> SELECTED EXCERPT:
.....

# Commonwealth Games quaich



## duncanh (28 Jul 2014)

I'm surprised that no one has mentioned the turned wooden quaichs that are being presented to medal winners at the commonwealth games.

There's a video about them, the medals and the holders on the quaich maker's website - http://www.paulhodgkissdesigns.co.uk/

An image from another website


----------



## Tazmaniandevil (28 Jul 2014)

TBH, I have no interest in the games so would never have known about this if you hadn't posted.Even having been involved in the setting up of the games village through work I have managed to body-swerve the whole event and intend keeping it so.

Nice bit of timber though


----------



## procell (28 Jul 2014)

You beat me to it. I noticed them being given to some of the swimmers and wondered if it was one of our members who had made them.


----------



## andersonec (28 Jul 2014)

procell":1q8e9lgz said:


> You beat me to it. I noticed them being given to some of the swimmers and wondered if it was one of our members who had made them.

.....

> DATA EXCERPT:

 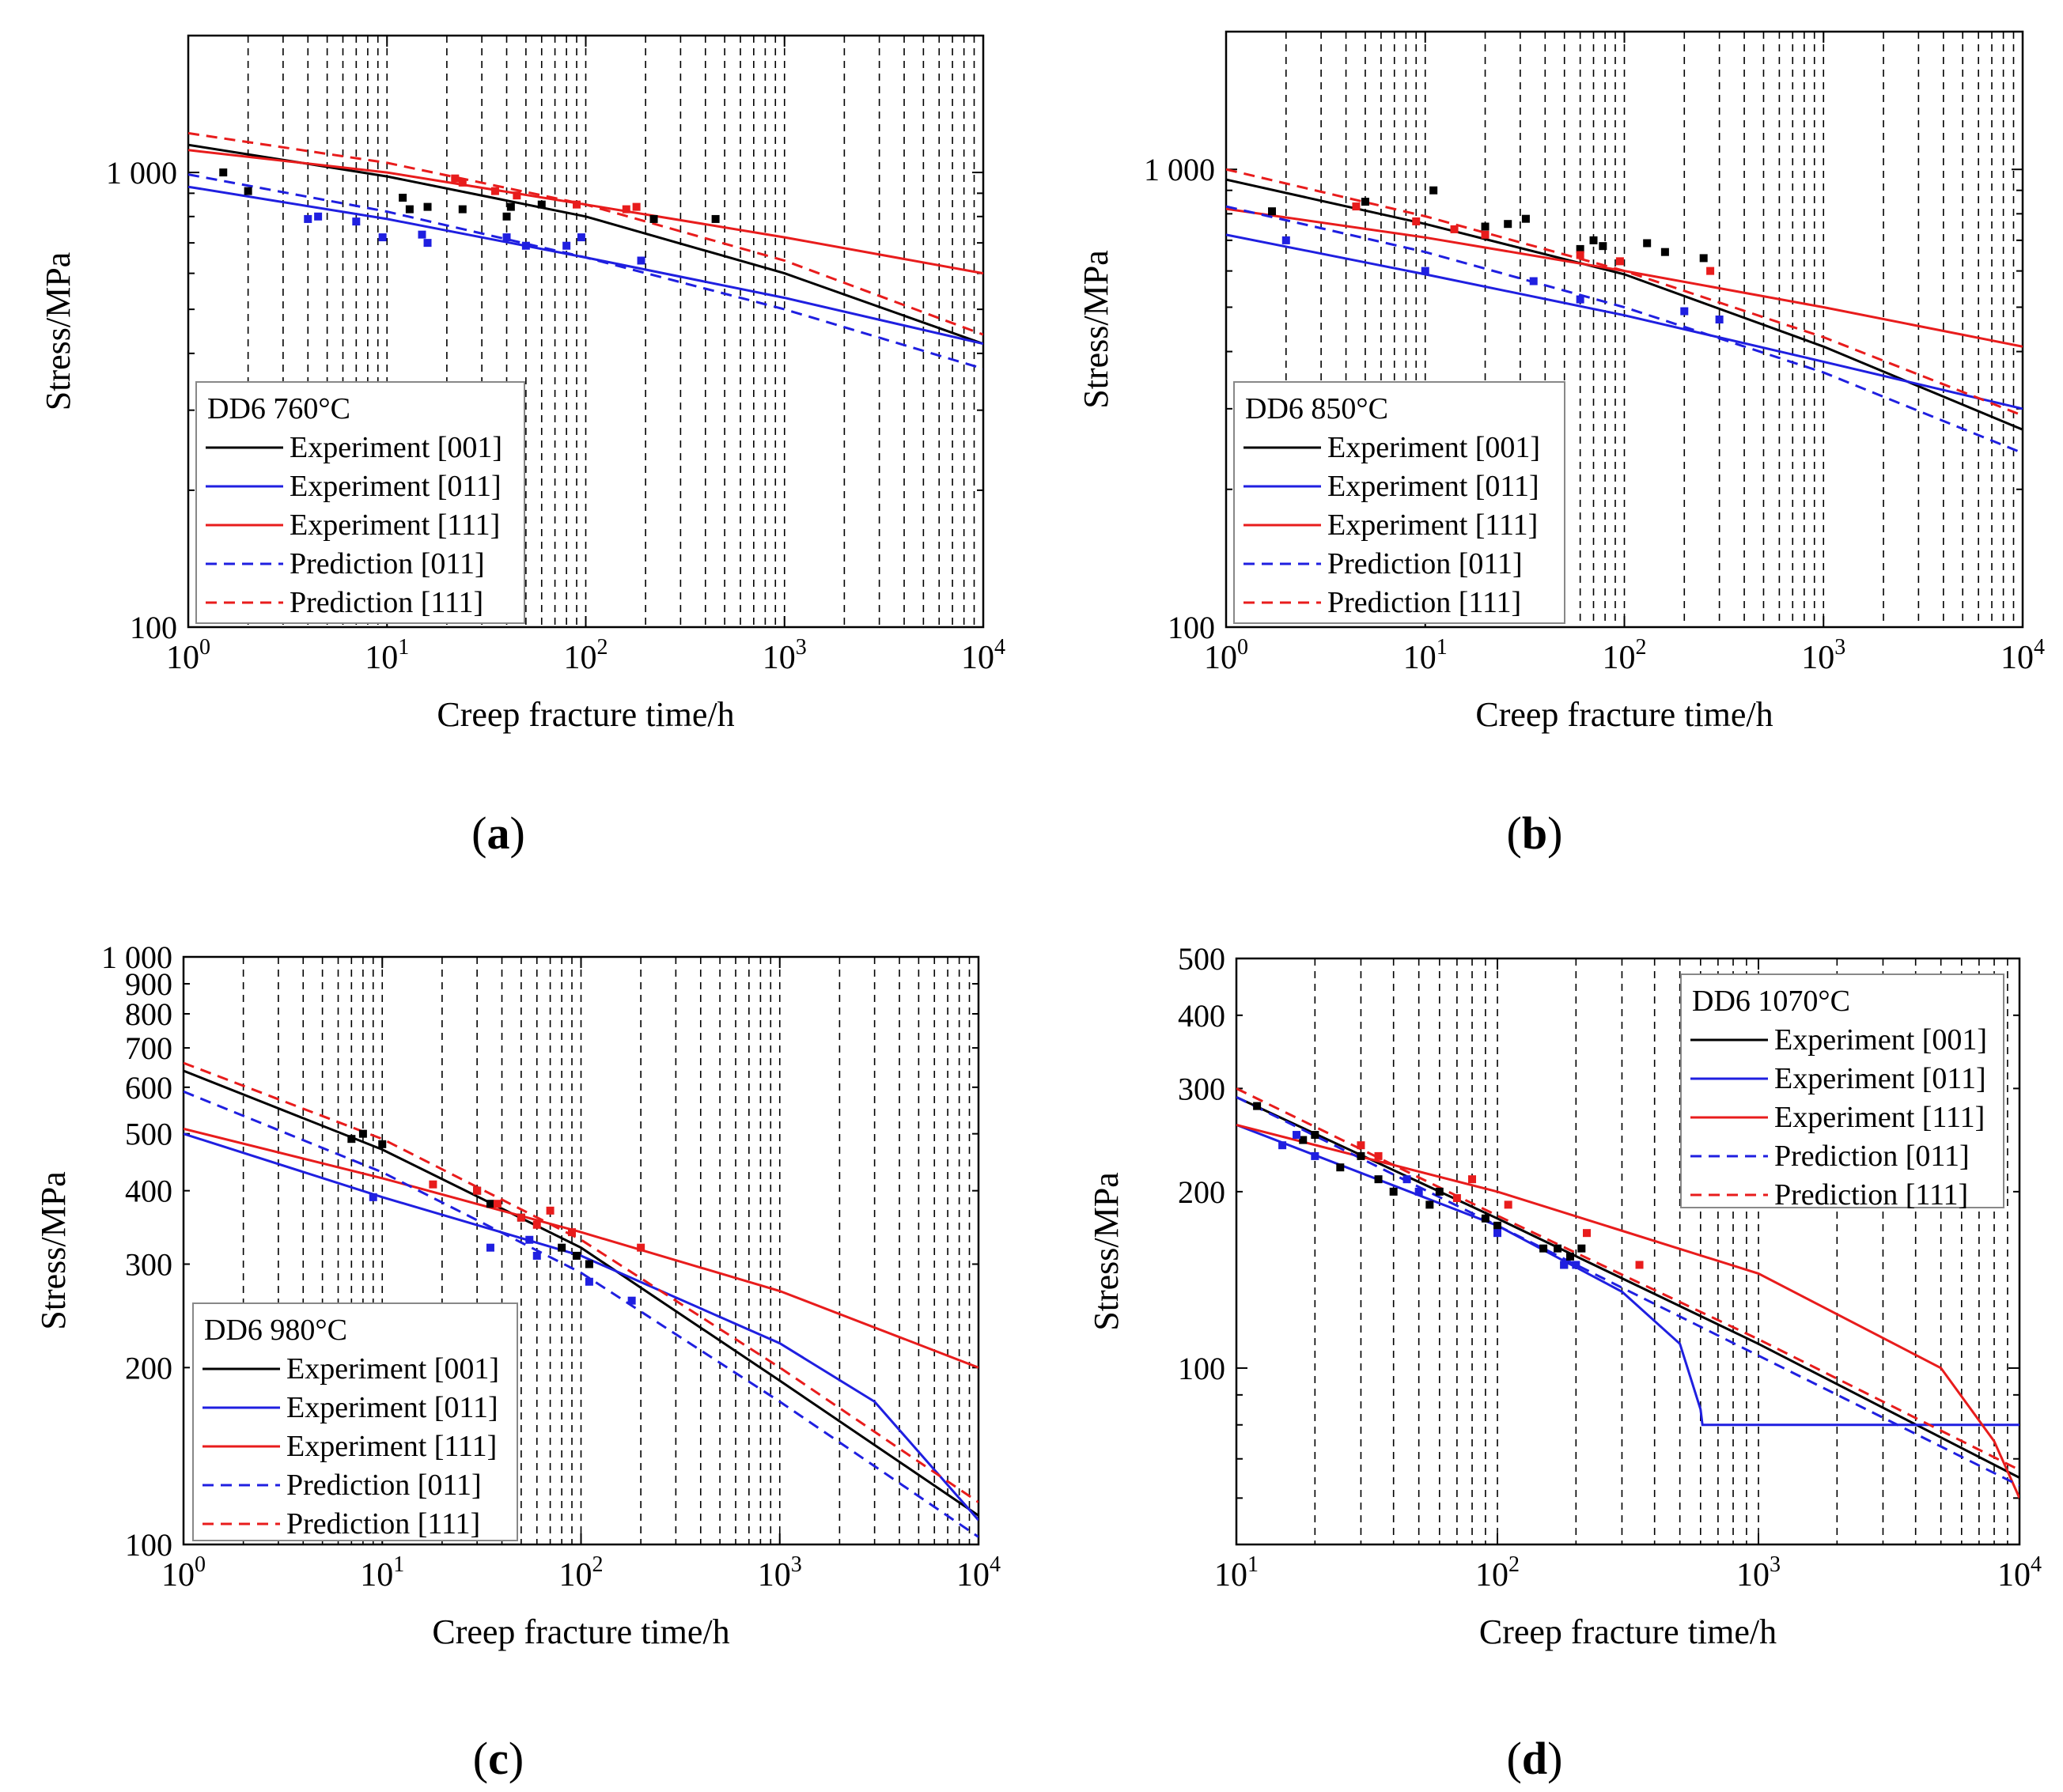 What do you see at coordinates (586, 656) in the screenshot?
I see `x-tick-label: 10²` at bounding box center [586, 656].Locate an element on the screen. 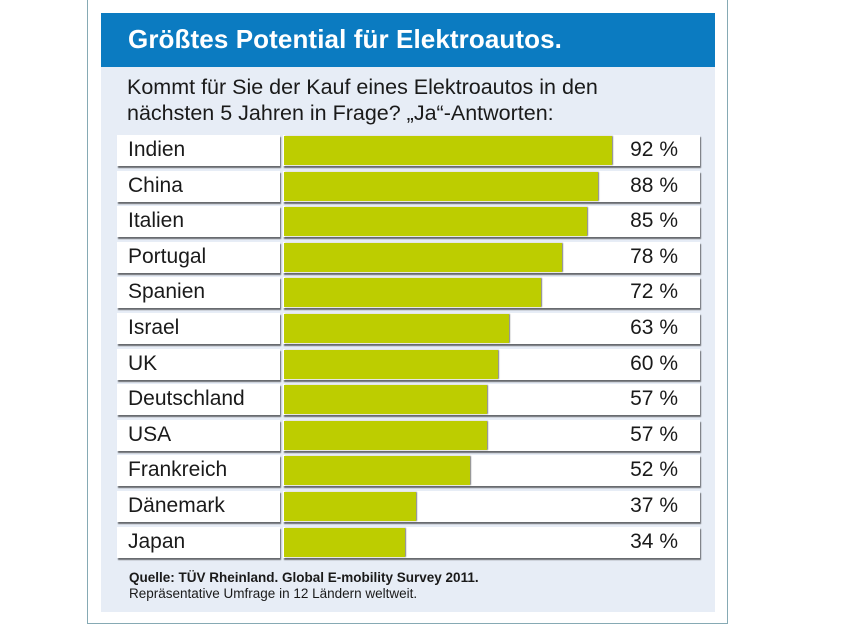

.....

> PROBLEM A: List the usernames of everyone who posted in the Commonwealth Games quaich thread.
> PROBLEM B: In the quaich thread, write out the passage from "I'm surprised that" to "Tazmaniandevil (28 Jul 2014)" again, substituting "bowls" for "quaichs".

> EXERCISE ANSWER A: duncanh, Tazmaniandevil, procell, andersonec

> EXERCISE ANSWER B:
I'm surprised that no one has mentioned the turned wooden bowls that are being presented to medal winners at the commonwealth games.

There's a video about them, the medals and the holders on the quaich maker's website - http://www.paulhodgkissdesigns.co.uk/

An image from another website


----------



## Tazmaniandevil (28 Jul 2014)